LLMs can be quick to discriminate, and that says more about us than we’d like to think
Devon Coldeway writing for TechCrunch: Anthropic’s latest tactic to stop racist AI: Asking it ‘really really really really’ nicely
The problem of alignment is an important one when you’re setting AI models up to make decisions in matters of finance and health. But how can you reduce biases if they’re baked into a model from biases in its training data? Anthropic suggests asking it nicely to please, please not discriminate or someone will sue us. Yes, really.
These LLMS are trained on us, and despite some people’s insistence that there’s no such thing as structural or significant cultural discrimination against certain minority groups, and these companies’ best efforts to tamp it down, discrimination is still baked into these unfeeling models.
[T]hey checked that changing things like race, age, and gender do have an effect on the model’s decisions in a variety of situations, like “granting a work visa,” “co-signing a loan,” “paying an insurance claim,” and so on. It certainly did, with being Black far and away resulting in the strongest discrimination, followed by being Native American, then being nonbinary.
Again, this discrimination found in Claude 2.0 is after Anthropic had done work trying to make their model neutral on race and gender.
This is also a great opportunity for me, an LLM optimist, to state clearly that examples like this are prime reasons these AI tools should be used in moderation and rolled out to helping with people’s work very carefully.

Stored data
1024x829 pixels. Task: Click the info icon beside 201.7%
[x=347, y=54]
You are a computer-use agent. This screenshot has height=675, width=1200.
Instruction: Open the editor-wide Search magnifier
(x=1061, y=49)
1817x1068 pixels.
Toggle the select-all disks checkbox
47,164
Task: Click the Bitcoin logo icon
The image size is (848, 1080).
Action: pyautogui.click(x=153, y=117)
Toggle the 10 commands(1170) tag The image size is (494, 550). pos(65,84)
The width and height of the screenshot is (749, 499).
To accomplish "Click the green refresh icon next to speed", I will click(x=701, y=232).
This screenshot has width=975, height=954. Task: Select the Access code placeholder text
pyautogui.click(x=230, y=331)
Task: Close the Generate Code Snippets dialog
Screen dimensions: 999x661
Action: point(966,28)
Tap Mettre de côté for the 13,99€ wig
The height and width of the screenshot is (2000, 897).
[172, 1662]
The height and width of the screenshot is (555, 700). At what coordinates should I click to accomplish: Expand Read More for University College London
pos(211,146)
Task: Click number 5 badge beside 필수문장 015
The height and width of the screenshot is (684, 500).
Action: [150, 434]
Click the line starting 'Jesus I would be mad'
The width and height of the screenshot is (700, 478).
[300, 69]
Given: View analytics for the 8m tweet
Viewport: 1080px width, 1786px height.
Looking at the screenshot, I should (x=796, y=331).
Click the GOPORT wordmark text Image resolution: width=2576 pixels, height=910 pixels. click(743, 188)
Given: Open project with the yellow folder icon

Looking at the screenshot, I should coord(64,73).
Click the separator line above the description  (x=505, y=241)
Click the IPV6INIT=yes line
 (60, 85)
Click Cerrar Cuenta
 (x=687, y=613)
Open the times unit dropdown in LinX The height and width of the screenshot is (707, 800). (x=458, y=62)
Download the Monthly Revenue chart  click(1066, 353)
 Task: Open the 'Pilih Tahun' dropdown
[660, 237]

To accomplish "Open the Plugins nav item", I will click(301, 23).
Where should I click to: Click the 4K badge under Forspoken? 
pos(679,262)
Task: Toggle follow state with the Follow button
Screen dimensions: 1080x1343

Problem details
In the post on LLM discrimination, which characteristic resulted in the strongest discrimination in the model's decisions? Please answer in a few words. This data was drawn from a separate source.

Finished task
Being Black.